The Overcorrection
When repeated AI-assisted revisions strip a note of its original clinical observations until it is technically polished but clinically empty.
This antipattern is sneaky because each individual revision looks like an improvement. The problem only becomes visible when you compare the final version to your original observation and realize the actual clinical content is gone.
The Bad Example
Round 1: Your original note:
“Pt produced /r/ in ‘rabbit’ and ‘red’ but couldn’t get it in ‘car’ or ‘star.’ Seemed to lose tongue placement in final position. Got frustrated after 3 failed attempts at ‘star’ and said ‘I can’t do the hard ones.’ We switched to a carrier phrase game and she got vocalic /ar/ in ‘I see a car’ 3/5 times.”
Round 2, after asking the LLM to “make this more professional”:
“Patient demonstrated emerging production of prevocalic /r/ with accurate productions in initial position (‘rabbit,’ ‘red’). Final position /r/ presented with increased difficulty; patient exhibited reduced lingual stabilization in postvocalic contexts. Frustration was noted after multiple unsuccessful attempts. A structured carrier phrase activity was introduced, yielding 60% accuracy for vocalic /ar/.”

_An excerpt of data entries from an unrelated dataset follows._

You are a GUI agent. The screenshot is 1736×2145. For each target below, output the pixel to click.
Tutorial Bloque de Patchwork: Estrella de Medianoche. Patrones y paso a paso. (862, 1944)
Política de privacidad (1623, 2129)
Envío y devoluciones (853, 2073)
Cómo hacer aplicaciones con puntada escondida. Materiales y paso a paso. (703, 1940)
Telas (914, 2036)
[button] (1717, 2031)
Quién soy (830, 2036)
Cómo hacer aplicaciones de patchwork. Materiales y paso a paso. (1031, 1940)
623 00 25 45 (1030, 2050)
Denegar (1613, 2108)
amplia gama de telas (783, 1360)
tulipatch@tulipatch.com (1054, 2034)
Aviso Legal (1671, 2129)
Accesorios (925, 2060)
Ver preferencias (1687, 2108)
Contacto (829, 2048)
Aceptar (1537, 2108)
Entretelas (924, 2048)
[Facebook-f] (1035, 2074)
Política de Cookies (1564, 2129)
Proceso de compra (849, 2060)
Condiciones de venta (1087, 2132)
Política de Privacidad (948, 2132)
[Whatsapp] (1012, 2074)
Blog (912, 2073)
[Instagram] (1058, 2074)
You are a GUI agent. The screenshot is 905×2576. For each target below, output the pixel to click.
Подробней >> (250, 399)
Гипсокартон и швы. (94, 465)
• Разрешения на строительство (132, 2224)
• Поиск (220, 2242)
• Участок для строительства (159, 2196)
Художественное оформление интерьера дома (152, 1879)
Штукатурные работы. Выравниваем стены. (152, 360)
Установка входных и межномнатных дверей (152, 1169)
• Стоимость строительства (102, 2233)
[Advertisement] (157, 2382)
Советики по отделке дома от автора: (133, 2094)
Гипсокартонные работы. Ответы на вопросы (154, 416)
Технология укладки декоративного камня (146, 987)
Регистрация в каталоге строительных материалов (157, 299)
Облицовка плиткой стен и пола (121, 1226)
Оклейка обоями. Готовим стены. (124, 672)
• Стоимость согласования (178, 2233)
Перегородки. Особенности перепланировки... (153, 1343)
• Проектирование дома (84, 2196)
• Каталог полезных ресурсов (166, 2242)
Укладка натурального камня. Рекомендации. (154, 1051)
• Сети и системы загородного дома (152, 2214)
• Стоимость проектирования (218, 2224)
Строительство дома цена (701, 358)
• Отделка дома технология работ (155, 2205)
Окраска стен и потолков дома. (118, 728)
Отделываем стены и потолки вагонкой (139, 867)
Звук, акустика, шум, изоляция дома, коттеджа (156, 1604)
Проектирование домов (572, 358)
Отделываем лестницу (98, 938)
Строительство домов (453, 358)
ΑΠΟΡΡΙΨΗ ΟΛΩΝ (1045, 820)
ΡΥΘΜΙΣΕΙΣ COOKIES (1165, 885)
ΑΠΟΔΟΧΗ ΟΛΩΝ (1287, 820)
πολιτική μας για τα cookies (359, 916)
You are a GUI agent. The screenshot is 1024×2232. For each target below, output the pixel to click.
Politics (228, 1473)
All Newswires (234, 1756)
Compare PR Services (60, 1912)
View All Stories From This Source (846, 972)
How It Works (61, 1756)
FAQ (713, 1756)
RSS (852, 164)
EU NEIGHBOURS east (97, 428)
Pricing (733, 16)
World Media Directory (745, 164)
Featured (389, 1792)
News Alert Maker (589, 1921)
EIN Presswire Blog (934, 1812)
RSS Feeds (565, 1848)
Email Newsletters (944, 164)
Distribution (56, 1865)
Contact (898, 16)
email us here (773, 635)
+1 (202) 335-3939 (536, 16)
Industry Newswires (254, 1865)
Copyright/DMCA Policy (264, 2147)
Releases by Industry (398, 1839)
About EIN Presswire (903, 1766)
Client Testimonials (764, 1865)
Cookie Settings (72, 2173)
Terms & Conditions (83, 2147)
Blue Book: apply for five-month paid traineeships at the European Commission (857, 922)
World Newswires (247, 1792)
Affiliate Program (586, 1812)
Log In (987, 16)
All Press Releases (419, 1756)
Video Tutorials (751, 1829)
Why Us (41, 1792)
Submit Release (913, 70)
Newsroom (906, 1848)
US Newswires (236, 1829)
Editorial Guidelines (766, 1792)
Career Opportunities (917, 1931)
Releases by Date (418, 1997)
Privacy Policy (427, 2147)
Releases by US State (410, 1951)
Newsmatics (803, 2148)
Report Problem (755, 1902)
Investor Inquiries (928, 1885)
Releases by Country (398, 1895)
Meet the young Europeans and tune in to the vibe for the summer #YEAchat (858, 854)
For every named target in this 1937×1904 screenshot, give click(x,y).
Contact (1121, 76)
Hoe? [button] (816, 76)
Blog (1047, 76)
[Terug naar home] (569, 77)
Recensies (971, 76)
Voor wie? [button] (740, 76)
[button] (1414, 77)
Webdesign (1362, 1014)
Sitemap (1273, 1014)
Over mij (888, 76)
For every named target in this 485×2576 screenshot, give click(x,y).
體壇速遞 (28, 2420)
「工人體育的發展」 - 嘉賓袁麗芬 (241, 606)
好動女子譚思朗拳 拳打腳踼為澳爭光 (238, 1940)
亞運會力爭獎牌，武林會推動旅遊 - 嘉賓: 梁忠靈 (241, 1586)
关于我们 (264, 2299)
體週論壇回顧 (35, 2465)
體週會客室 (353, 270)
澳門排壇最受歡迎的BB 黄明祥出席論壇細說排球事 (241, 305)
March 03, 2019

Round 3, after asking the LLM to “tighten this up and improve the clinical language”:
“Patient demonstrates emerging /r/ production with stronger performance in prevocalic versus postvocalic contexts. Reduced lingual stabilization contributes to decreased accuracy in final position. Structured carrier phrase tasks facilitated improved production of vocalic /ar/. Continued practice targeting postvocalic /r/ in functional contexts is recommended.”
The child who said “I can’t do the hard ones” is gone. The specific words that worked and failed are gone. The clinical decision to switch activities is gone. The 3/5 data point has been rounded into a vague “improved production.” Three revisions turned a useful note into a template.
Why LLMs Produce This
Each time you ask for “improvement,” the model optimizes for the features it associates with professional writing: formal vocabulary, passive voice, generalized statements, and removed subjectivity. It does not know that “she said ‘I can’t do the hard ones’” is clinically meaningful; it reads that as informal language to be upgraded. With each pass the model moves further from your observation and closer to its average of all clinical documentation it has seen.
The Fix
Limit yourself to one revision pass with a specific, constrained instruction:
Reformat my notes into a SOAP note structure. Keep all specific words the client said
(in quotes), all specific data (numbers, percentages, trials), and all specific
materials or activities. Do not generalize, summarize, or remove details. If it was
in my notes, it should be in the output.
If the output needs further changes, make them yourself. Do not feed AI output back into the AI for polishing.
The Fixed Version
“Patient produced prevocalic /r/ accurately in ‘rabbit’ and ‘red.’ Postvocalic /r/ attempts were unsuccessful in ‘car’ and ‘star’; tongue placement was lost in final position. After 3 unsuccessful attempts at ‘star,’ patient stated, ‘I can’t do the hard ones.’ Activity was shifted to a carrier phrase game targeting vocalic /ar/. Patient produced /ar/ in ‘I see a car’ with 3/5 accuracy (60%). Will continue targeting postvocalic /r/ using carrier phrases to build confidence and accuracy.”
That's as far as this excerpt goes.